= Work to complete =
Each record should be returned exactly as it is written.

___ Material shown

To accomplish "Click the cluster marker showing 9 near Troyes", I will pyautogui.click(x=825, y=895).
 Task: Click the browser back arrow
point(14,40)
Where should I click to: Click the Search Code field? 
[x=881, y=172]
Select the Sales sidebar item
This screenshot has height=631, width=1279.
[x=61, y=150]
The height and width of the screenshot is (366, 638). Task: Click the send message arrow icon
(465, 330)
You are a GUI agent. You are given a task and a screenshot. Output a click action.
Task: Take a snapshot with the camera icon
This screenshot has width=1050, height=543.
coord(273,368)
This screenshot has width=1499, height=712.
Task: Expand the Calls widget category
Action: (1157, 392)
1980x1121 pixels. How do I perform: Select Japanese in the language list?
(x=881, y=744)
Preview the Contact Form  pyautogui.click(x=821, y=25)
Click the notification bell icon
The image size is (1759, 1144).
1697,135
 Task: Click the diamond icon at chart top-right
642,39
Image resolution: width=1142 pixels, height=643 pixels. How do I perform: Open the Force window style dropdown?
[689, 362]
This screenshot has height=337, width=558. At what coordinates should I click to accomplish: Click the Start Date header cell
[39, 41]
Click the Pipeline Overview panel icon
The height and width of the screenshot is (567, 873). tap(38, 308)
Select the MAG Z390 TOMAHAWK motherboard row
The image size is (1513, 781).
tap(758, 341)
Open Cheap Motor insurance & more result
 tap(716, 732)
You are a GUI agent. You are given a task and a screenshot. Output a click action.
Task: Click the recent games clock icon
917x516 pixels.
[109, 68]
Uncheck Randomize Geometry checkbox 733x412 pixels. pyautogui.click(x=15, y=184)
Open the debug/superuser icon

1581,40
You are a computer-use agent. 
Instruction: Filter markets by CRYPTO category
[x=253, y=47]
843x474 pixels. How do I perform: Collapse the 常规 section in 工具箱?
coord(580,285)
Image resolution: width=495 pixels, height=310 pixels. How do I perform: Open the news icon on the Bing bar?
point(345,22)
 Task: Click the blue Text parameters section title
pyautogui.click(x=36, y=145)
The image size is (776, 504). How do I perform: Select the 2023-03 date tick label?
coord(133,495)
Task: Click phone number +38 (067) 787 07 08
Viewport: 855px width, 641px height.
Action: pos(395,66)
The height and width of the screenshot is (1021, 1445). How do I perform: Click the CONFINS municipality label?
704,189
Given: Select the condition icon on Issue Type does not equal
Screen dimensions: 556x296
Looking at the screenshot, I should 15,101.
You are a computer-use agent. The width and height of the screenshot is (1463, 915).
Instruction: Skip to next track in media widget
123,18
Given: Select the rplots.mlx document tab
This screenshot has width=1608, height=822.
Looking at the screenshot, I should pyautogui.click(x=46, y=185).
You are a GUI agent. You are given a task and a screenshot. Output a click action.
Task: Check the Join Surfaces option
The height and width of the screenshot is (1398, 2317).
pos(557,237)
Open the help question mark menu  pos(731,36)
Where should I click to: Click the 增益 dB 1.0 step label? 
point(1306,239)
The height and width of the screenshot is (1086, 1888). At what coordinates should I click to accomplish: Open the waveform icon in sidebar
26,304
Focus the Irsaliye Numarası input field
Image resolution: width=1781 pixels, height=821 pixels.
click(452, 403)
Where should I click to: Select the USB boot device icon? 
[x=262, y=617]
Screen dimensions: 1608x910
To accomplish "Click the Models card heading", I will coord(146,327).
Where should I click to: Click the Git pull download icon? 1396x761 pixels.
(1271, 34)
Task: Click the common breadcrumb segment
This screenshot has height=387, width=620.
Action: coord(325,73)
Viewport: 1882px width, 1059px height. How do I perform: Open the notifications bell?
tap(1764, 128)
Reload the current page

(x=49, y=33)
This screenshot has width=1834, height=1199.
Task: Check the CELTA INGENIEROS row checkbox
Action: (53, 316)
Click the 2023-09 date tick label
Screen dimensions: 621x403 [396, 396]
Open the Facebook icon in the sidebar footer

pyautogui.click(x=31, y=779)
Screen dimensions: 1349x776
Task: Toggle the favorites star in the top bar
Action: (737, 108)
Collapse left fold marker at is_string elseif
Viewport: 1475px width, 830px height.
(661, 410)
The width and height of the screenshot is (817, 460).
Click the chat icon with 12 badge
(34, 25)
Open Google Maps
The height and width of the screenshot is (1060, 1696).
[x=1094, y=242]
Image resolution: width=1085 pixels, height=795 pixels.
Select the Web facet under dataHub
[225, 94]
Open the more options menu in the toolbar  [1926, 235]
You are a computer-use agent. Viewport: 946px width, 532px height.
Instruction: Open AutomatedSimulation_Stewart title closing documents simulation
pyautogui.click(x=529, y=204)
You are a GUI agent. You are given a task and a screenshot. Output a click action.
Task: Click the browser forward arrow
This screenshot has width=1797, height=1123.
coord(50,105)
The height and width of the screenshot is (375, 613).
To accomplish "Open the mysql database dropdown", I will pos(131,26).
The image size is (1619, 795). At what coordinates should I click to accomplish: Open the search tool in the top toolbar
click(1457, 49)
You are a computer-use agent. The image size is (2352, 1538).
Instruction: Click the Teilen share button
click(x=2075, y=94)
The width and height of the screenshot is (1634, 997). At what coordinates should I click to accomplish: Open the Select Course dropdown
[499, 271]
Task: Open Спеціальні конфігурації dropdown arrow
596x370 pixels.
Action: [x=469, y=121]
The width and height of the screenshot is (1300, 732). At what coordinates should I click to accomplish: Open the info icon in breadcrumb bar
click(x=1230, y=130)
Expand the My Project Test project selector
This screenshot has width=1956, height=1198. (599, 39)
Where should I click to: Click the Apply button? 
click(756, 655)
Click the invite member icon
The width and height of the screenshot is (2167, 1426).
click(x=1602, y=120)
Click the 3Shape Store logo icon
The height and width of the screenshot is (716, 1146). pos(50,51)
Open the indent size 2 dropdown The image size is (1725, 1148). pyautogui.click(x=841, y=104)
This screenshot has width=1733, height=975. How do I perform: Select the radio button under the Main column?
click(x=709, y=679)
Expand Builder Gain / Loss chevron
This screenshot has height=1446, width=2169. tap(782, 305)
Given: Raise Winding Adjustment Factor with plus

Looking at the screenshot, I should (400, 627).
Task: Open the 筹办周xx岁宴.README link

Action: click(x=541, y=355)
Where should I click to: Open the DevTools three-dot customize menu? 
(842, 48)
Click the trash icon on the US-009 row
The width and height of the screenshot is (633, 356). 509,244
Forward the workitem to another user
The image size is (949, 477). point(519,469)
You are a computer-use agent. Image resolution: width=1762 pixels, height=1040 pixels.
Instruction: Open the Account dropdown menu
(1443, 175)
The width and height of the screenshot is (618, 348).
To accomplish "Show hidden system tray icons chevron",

______

= Written answer =
To accomplish "Click the cluster marker showing 9 near Troyes", I will pyautogui.click(x=825, y=895).
 Task: Click the browser back arrow
point(14,40)
Where should I click to: Click the Search Code field? 
[x=881, y=172]
Select the Sales sidebar item
This screenshot has height=631, width=1279.
[x=61, y=150]
The height and width of the screenshot is (366, 638). Task: Click the send message arrow icon
(465, 330)
You are a GUI agent. You are given a task and a screenshot. Output a click action.
Task: Take a snapshot with the camera icon
This screenshot has width=1050, height=543.
coord(273,368)
This screenshot has width=1499, height=712.
Task: Expand the Calls widget category
Action: (1157, 392)
1980x1121 pixels. How do I perform: Select Japanese in the language list?
(x=881, y=744)
Preview the Contact Form  pyautogui.click(x=821, y=25)
Click the notification bell icon
The image size is (1759, 1144).
1697,135
 Task: Click the diamond icon at chart top-right
642,39
Image resolution: width=1142 pixels, height=643 pixels. How do I perform: Open the Force window style dropdown?
[689, 362]
This screenshot has height=337, width=558. At what coordinates should I click to accomplish: Click the Start Date header cell
[39, 41]
Click the Pipeline Overview panel icon
The height and width of the screenshot is (567, 873). tap(38, 308)
Select the MAG Z390 TOMAHAWK motherboard row
The image size is (1513, 781).
tap(758, 341)
Open Cheap Motor insurance & more result
 tap(716, 732)
You are a GUI agent. You are given a task and a screenshot. Output a click action.
Task: Click the recent games clock icon
917x516 pixels.
[109, 68]
Uncheck Randomize Geometry checkbox 733x412 pixels. pyautogui.click(x=15, y=184)
Open the debug/superuser icon

1581,40
You are a computer-use agent. 
Instruction: Filter markets by CRYPTO category
[x=253, y=47]
843x474 pixels. How do I perform: Collapse the 常规 section in 工具箱?
coord(580,285)
Image resolution: width=495 pixels, height=310 pixels. How do I perform: Open the news icon on the Bing bar?
point(345,22)
 Task: Click the blue Text parameters section title
pyautogui.click(x=36, y=145)
The image size is (776, 504). How do I perform: Select the 2023-03 date tick label?
coord(133,495)
Task: Click phone number +38 (067) 787 07 08
Viewport: 855px width, 641px height.
Action: pos(395,66)
The height and width of the screenshot is (1021, 1445). How do I perform: Click the CONFINS municipality label?
704,189
Given: Select the condition icon on Issue Type does not equal
Screen dimensions: 556x296
Looking at the screenshot, I should 15,101.
You are a computer-use agent. The width and height of the screenshot is (1463, 915).
Instruction: Skip to next track in media widget
123,18
Given: Select the rplots.mlx document tab
This screenshot has width=1608, height=822.
Looking at the screenshot, I should pyautogui.click(x=46, y=185).
You are a GUI agent. You are given a task and a screenshot. Output a click action.
Task: Check the Join Surfaces option
The height and width of the screenshot is (1398, 2317).
pos(557,237)
Open the help question mark menu  pos(731,36)
Where should I click to: Click the 增益 dB 1.0 step label? 
point(1306,239)
The height and width of the screenshot is (1086, 1888). At what coordinates should I click to accomplish: Open the waveform icon in sidebar
26,304
Focus the Irsaliye Numarası input field
Image resolution: width=1781 pixels, height=821 pixels.
click(452, 403)
Where should I click to: Select the USB boot device icon? 
[x=262, y=617]
Screen dimensions: 1608x910
To accomplish "Click the Models card heading", I will coord(146,327).
Where should I click to: Click the Git pull download icon? 1396x761 pixels.
(1271, 34)
Task: Click the common breadcrumb segment
This screenshot has height=387, width=620.
Action: coord(325,73)
Viewport: 1882px width, 1059px height. How do I perform: Open the notifications bell?
tap(1764, 128)
Reload the current page

(x=49, y=33)
This screenshot has width=1834, height=1199.
Task: Check the CELTA INGENIEROS row checkbox
Action: (53, 316)
Click the 2023-09 date tick label
Screen dimensions: 621x403 [396, 396]
Open the Facebook icon in the sidebar footer

pyautogui.click(x=31, y=779)
Screen dimensions: 1349x776
Task: Toggle the favorites star in the top bar
Action: (737, 108)
Collapse left fold marker at is_string elseif
Viewport: 1475px width, 830px height.
(661, 410)
The width and height of the screenshot is (817, 460).
Click the chat icon with 12 badge
(34, 25)
Open Google Maps
The height and width of the screenshot is (1060, 1696).
[x=1094, y=242]
Image resolution: width=1085 pixels, height=795 pixels.
Select the Web facet under dataHub
[225, 94]
Open the more options menu in the toolbar  [1926, 235]
You are a computer-use agent. Viewport: 946px width, 532px height.
Instruction: Open AutomatedSimulation_Stewart title closing documents simulation
pyautogui.click(x=529, y=204)
You are a GUI agent. You are given a task and a screenshot. Output a click action.
Task: Click the browser forward arrow
This screenshot has width=1797, height=1123.
coord(50,105)
The height and width of the screenshot is (375, 613).
To accomplish "Open the mysql database dropdown", I will pos(131,26).
The image size is (1619, 795). At what coordinates should I click to accomplish: Open the search tool in the top toolbar
click(1457, 49)
You are a computer-use agent. The image size is (2352, 1538).
Instruction: Click the Teilen share button
click(x=2075, y=94)
The width and height of the screenshot is (1634, 997). At what coordinates should I click to accomplish: Open the Select Course dropdown
[499, 271]
Task: Open Спеціальні конфігурації dropdown arrow
596x370 pixels.
Action: [x=469, y=121]
The width and height of the screenshot is (1300, 732). At what coordinates should I click to accomplish: Open the info icon in breadcrumb bar
click(x=1230, y=130)
Expand the My Project Test project selector
This screenshot has width=1956, height=1198. (599, 39)
Where should I click to: Click the Apply button? 
click(756, 655)
Click the invite member icon
The width and height of the screenshot is (2167, 1426).
click(x=1602, y=120)
Click the 3Shape Store logo icon
The height and width of the screenshot is (716, 1146). pos(50,51)
Open the indent size 2 dropdown The image size is (1725, 1148). pyautogui.click(x=841, y=104)
This screenshot has width=1733, height=975. How do I perform: Select the radio button under the Main column?
click(x=709, y=679)
Expand Builder Gain / Loss chevron
This screenshot has height=1446, width=2169. tap(782, 305)
Given: Raise Winding Adjustment Factor with plus

Looking at the screenshot, I should (400, 627).
Task: Open the 筹办周xx岁宴.README link

Action: click(x=541, y=355)
Where should I click to: Open the DevTools three-dot customize menu? 
(842, 48)
Click the trash icon on the US-009 row
The width and height of the screenshot is (633, 356). 509,244
Forward the workitem to another user
The image size is (949, 477). point(519,469)
You are a computer-use agent. Image resolution: width=1762 pixels, height=1040 pixels.
Instruction: Open the Account dropdown menu
(1443, 175)
The width and height of the screenshot is (618, 348).
To accomplish "Show hidden system tray icons chevron",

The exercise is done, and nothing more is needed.